* _TEXT TO READ_
▼
- San Jorge Location in Uruguay
- Coordinates: 32°50′35″S 55°53′45″W﻿ / ﻿32.84306°S 55.89583°W
- Country: Uruguay
- Department: Durazno Department
- Elevation: 111 m (365 ft)

Population (2011)
- • Total: 502
- Time zone: UTC-03:00 (UYT)
- Dial plan: +598 436 (+5 digits)

= San Jorge, Uruguay =

San Jorge is a village or populated centre in the Durazno Department of central Uruguay.

==Geography==
The village is located on Route 100, about 76 km northeast of its junction with Route 14 and 76 km northeast of the department capital city of Durazno.

The artificial lake Lago Rincón del Bonete is 13 km north of the village and the stream Arroyo Chileno 13 km to the east. This stream flows in a wide vale that floods when the lake has high waters. Because of this, the circumventing road connecting the village with its nearby town of Blanquillo is about 56 km long. The nearest populated place to San Jorge is the village Aguas Buenas, 7 km to the southeast.
▲
Dataset records:
▼
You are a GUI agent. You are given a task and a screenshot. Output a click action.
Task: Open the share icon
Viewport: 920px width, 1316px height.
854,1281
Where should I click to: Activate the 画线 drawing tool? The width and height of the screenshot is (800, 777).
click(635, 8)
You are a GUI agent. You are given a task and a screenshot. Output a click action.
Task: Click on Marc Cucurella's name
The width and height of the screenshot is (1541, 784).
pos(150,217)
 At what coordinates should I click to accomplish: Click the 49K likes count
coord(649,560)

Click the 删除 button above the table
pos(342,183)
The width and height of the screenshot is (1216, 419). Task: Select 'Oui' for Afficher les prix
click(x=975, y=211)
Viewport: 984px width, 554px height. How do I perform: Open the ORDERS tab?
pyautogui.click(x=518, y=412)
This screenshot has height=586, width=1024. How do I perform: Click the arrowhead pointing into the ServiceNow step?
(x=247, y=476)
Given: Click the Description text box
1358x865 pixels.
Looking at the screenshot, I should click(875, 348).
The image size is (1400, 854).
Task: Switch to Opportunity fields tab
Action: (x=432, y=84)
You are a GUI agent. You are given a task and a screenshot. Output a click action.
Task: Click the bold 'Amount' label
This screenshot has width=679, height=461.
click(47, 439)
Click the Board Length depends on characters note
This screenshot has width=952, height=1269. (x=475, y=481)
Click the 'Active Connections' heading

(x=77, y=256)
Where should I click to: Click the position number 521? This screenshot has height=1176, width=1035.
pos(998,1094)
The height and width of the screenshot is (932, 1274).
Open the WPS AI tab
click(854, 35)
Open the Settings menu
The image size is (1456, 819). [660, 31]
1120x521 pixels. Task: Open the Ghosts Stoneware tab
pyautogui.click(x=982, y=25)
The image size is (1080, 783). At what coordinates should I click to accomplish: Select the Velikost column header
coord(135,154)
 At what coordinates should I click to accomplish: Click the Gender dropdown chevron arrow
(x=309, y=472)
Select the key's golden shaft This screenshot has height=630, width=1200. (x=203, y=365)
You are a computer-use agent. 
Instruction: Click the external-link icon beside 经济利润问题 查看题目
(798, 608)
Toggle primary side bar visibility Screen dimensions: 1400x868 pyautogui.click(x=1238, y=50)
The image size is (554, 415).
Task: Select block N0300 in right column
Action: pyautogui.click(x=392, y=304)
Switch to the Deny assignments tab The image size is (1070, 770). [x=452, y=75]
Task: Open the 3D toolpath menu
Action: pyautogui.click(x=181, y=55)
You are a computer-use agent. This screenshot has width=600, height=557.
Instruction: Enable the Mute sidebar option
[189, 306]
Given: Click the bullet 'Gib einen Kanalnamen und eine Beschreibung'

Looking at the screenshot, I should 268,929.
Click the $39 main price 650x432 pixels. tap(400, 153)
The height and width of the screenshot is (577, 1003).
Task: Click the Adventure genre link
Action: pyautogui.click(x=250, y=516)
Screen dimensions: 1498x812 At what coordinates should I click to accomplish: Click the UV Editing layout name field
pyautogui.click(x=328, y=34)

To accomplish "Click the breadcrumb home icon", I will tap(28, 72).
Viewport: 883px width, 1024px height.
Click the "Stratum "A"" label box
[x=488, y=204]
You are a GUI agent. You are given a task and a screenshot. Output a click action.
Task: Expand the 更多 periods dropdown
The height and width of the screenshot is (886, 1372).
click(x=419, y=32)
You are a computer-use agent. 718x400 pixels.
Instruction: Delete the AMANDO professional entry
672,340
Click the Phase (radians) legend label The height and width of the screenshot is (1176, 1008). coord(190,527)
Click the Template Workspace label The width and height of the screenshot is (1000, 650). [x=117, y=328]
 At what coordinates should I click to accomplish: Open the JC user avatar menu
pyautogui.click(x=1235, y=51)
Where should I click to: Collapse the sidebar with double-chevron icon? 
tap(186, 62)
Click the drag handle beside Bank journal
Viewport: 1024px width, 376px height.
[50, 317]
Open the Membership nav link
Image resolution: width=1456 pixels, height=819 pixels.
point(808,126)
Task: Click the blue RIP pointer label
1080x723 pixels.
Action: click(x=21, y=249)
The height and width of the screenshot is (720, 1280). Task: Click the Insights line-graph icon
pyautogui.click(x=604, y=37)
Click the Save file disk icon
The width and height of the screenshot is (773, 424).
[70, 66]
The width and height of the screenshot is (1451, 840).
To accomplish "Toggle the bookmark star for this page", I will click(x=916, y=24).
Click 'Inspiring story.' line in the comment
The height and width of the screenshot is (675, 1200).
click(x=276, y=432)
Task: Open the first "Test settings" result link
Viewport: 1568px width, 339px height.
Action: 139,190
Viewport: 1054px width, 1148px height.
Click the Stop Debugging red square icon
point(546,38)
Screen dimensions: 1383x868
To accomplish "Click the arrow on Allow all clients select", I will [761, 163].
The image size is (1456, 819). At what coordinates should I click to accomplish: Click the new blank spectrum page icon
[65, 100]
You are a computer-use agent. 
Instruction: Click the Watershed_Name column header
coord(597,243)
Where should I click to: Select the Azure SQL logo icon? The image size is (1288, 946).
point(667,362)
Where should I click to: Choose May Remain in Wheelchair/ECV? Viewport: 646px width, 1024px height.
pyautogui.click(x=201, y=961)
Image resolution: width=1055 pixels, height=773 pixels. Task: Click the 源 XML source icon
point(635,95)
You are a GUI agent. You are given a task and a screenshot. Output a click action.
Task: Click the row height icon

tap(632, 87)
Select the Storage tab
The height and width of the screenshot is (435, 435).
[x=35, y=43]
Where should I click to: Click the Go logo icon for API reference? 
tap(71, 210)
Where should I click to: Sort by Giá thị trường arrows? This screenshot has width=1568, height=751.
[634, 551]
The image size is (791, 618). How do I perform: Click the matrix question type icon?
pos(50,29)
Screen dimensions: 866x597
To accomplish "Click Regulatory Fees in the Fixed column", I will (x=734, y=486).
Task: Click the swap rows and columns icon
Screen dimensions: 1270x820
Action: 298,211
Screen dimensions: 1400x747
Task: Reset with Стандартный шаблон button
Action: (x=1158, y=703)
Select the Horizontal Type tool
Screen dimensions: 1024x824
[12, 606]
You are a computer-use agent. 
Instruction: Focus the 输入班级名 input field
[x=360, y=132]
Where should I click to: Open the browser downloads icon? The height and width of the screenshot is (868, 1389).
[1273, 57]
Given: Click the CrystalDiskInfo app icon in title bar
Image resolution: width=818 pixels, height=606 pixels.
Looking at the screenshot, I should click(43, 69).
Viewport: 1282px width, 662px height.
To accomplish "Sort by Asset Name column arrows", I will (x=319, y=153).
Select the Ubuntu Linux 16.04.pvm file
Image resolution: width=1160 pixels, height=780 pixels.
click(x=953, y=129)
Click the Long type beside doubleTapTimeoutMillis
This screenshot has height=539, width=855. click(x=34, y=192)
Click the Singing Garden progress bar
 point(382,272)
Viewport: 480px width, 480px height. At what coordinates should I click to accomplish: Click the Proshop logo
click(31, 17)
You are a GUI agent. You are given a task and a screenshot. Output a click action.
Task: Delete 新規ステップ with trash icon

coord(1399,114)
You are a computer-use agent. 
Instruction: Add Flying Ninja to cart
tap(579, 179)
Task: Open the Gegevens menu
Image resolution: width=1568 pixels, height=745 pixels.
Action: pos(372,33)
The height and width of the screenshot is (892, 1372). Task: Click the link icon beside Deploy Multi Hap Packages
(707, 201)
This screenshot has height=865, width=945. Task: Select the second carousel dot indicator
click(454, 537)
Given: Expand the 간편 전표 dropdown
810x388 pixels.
▲
* _WHAT YOU WILL DO_
1) Answer these questions using the text on San Jorge, Uruguay:
(a) What was the village's total population in 2011?
(b) At what elevation does the village lie?
(c) Which populated place is nearest to San Jorge, and how far away is it?
2) Extend the text on San Jorge, Uruguay, continuing from its last sentence.
The records are distinct material and bear no relation to the text on San Jorge, Uruguay.

* _RESPONSES IN ORDER_
1)
(a) 502
(b) 111 m (365 ft)
(c) The village Aguas Buenas, 7 km to the southeast

2)
==History==
San Jorge was established as a British enclave in the 19th century. The estancia San Jorge was a centre of industrial and agricultural modernization: land was fenced off to secure private property, afforestation took place, there were advances in cattle breeding techniques, and a flour mill was constructed. In 1897, residents of San Jorge were the first British riders to play polo on Uruguayan soil.

Since 2004, the village has held the Encuentro Británico-Oriental, an annual festival featuring a parade, horseback riding contests, music, stands selling handcrafted goods, as well as a tour to historical points of interest.

==Population==
In 2011 San Jorge had a population of 502.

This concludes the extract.